─── ESTRATTO DEL TESTO

21 Settembre 2024
Dal mondo

Una piramide di 27.000 anni in Indonesia?

di Matteo Boccadamo e Archeomilla

Gunung Padang è la più antica piramide mai scoperta al mondo e risalirebbe a ben 27mila anni fa!

Almeno, questo è quello che sostiene una ricerca pubblicata a fine ottobre 2023 sulla rivista scientifica Archaeological Prospection. Nell’articolo “Geo-archaeological prospecting of Gunung Padang buried prehistoric pyramid in West Java, Indonesia”, gli autori, guidati dal geologo D. Hilman Natawidjaja, fanno una dichiarazione molto forte, evidente già dal titolo: Gunung Padang è una piramide preistorica.

──────
─── DATI RACCOLTI

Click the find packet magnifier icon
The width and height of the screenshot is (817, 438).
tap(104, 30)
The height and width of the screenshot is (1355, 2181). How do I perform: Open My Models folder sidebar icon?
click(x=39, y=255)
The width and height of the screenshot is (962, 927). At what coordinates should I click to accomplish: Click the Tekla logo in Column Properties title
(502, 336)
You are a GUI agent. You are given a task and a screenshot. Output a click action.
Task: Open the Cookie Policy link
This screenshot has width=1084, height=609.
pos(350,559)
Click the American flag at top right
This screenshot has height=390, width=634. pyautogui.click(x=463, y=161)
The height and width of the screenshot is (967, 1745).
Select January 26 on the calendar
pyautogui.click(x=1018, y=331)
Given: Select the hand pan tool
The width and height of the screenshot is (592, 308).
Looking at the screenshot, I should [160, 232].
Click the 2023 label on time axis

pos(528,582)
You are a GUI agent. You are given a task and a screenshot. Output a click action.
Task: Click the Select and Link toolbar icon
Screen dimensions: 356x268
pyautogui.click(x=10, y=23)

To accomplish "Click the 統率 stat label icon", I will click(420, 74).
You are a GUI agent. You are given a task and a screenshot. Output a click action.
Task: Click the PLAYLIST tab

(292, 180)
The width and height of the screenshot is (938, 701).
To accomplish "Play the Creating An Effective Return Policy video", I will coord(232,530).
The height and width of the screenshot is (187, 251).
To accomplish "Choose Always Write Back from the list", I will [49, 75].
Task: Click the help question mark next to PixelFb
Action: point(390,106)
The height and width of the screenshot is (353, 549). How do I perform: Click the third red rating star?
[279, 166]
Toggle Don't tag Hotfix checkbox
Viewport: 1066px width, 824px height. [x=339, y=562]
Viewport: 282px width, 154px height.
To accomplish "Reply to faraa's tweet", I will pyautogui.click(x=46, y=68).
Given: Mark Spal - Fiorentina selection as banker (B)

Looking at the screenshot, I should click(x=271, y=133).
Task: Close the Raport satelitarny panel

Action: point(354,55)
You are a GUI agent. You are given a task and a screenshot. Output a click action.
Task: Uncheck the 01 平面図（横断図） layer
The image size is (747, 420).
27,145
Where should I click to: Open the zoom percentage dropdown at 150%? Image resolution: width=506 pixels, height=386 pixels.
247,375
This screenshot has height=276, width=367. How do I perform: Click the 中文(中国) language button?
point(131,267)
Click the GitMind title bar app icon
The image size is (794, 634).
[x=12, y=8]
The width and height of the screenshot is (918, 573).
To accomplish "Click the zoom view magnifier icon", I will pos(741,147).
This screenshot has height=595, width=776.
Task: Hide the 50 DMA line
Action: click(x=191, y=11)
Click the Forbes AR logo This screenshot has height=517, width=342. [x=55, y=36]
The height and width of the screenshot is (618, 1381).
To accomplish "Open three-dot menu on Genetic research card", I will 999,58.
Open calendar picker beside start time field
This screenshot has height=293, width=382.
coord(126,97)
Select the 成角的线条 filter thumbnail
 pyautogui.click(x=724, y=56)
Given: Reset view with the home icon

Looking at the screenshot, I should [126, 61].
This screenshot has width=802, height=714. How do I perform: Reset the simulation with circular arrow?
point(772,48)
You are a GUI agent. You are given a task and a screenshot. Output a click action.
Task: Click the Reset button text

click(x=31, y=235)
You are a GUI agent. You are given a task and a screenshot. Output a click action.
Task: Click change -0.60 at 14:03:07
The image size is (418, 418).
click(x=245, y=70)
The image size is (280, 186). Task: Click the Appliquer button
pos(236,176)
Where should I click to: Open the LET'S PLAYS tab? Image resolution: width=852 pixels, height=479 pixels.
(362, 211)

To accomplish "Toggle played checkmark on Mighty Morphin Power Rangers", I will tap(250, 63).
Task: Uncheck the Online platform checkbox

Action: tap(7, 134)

──────

DA SVOLGERE:
Ricopia senza modifiche il brano sulla piramide di Gunung Padang, dalle parole "Almeno, questo è" fino alle parole "una piramide preistorica.", queste comprese. Questi dati non hanno alcun legame con il testo.

RISPOSTA CORRETTA:
Almeno, questo è quello che sostiene una ricerca pubblicata a fine ottobre 2023 sulla rivista scientifica Archaeological Prospection. Nell’articolo “Geo-archaeological prospecting of Gunung Padang buried prehistoric pyramid in West Java, Indonesia”, gli autori, guidati dal geologo D. Hilman Natawidjaja, fanno una dichiarazione molto forte, evidente già dal titolo: Gunung Padang è una piramide preistorica.